The results suggest that patients generally perceive high levels of reassurance when consulting a chiropractor for LBP with median scores that resembled what has been observed in UK general practice [11]. Low scores were more frequently observed for generic reassurance than for the other subscales, with lower scores associated with longer duration of LBP, higher education and older age. The CRQ was originally tested in a patient population consulting for acute episodes of LBP [10], and it is unknown if high levels of generic reassurance (such as “everything will be fine”, “don’t worry”) should be aimed for also in patients with long-lasting symptoms for whom substantial pain improvement may not be considered realistic. Scores were slightly lower for patients who had seen a chiropractor previously than for those who had not. It may be that these patients did not have much need for information because the clinician has (or believes that she has) provided that information at previous consultations, but it needs to be studied if that is so.

All subscales of reassurance were positively associated with satisfaction with care reported after two weeks. This implies that the CRQ captures elements of care that are of importance to patients, but this study did not investigate if there is a causal relationship between reassurance in the consultation and the higher levels of satisfaction observed. This relationship should be explored in more depth. The CRQ was not associated with pain control at follow up except for a weak positive association with generic reassurance. It may be that other aspects of reassurance actually affect perceived pain control too, but this could not be demonstrated in this sample because of very few low scores on other subscales. Alternatively, the CRQ might not cover aspects of reassurance of importance for perceived pain control, or reassuring information is not sufficient to obtain the skills required to obtain a sense of control.

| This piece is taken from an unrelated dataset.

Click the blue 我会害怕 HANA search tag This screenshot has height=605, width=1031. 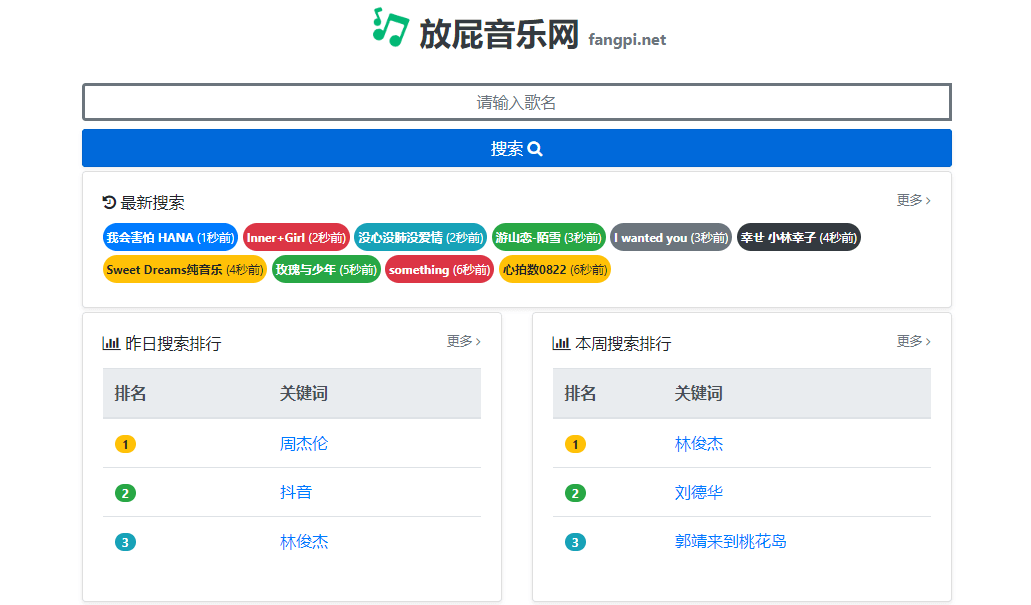(169, 237)
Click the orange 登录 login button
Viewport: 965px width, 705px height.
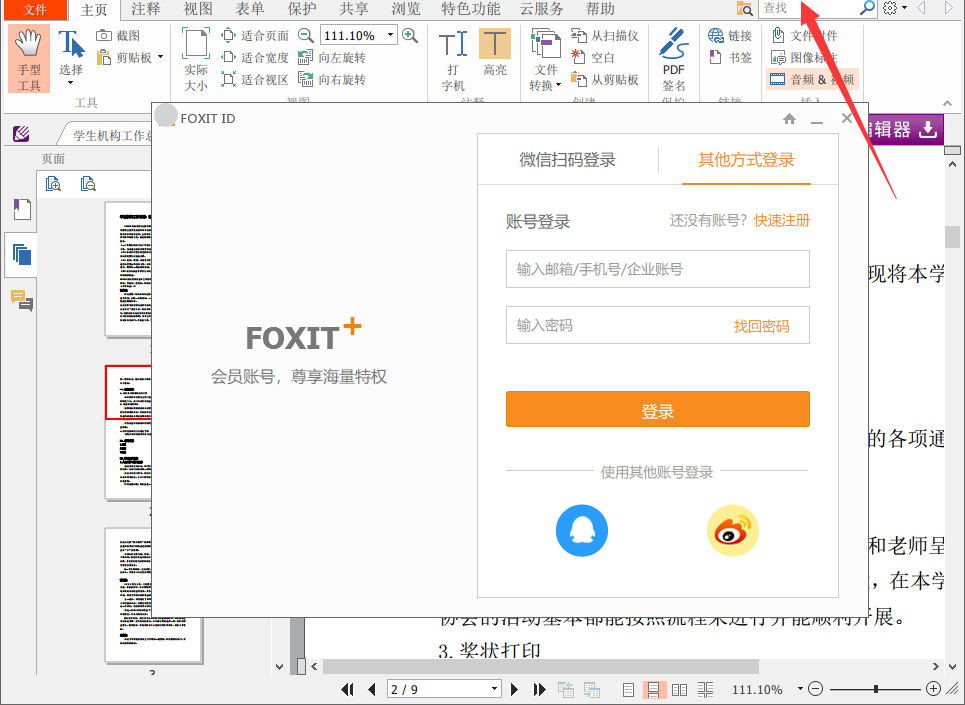coord(657,409)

This study was based on a sample that was adequately sized for exploring the potential relationships between CRQ scores and patient characteristics, and for obtaining sufficiently certain estimates of associations with outcomes. Also, it is clearly a strength of the study that patients received the CRQ on the same day as they had consulted for LBP which reduced the risk of recall bias. Patients were recruited by 18 chiropractors in four clinics and it is unknown if these are representative of Danish chiropractors and to what extent patients’ perceptions of reassurance would be similar in chiropractic practice generally. Approximately 25% of patients consenting to the study did not complete the full baseline questionnaire. These non-responders did differ from the rest of the sample on some parameters, but we find no reason to believe that the relationships between CRQ and other investigated factors and outcomes would be different in those than in the study sample. We included patients with different LBP durations to be able to investigate the potential relationship between duration and perceived reassurance. However, 70% of the study sample reported LBP of less than 4 weeks duration which fits with the population of people with acute LBP that participated in the development of the CRQ.

Conclusions

The CRQ was feasible for use in a Danish chiropractic setting and scores on all four reassurance subscales related positively to patients’ satisfaction. Generic reassurance was related to perceived pain control after two weeks, and it should be explored further if generic reassurance supports patients in developing a sense of pain control. Since we did not observe very low scores on other aspects of reassurance this study cannot tell to what extent other subscales might influence sense of pain control. Patients who had visited a chiropractor previously reported slightly lower levels of reassuring information, and it should be explored if this is in accordance with patients’ needs. In summary, the CRQ is relevant for studying reassurance in chiropractic settings and there is a need for investigating the impact of reassurance on additional patient outcomes and at later follow up time points.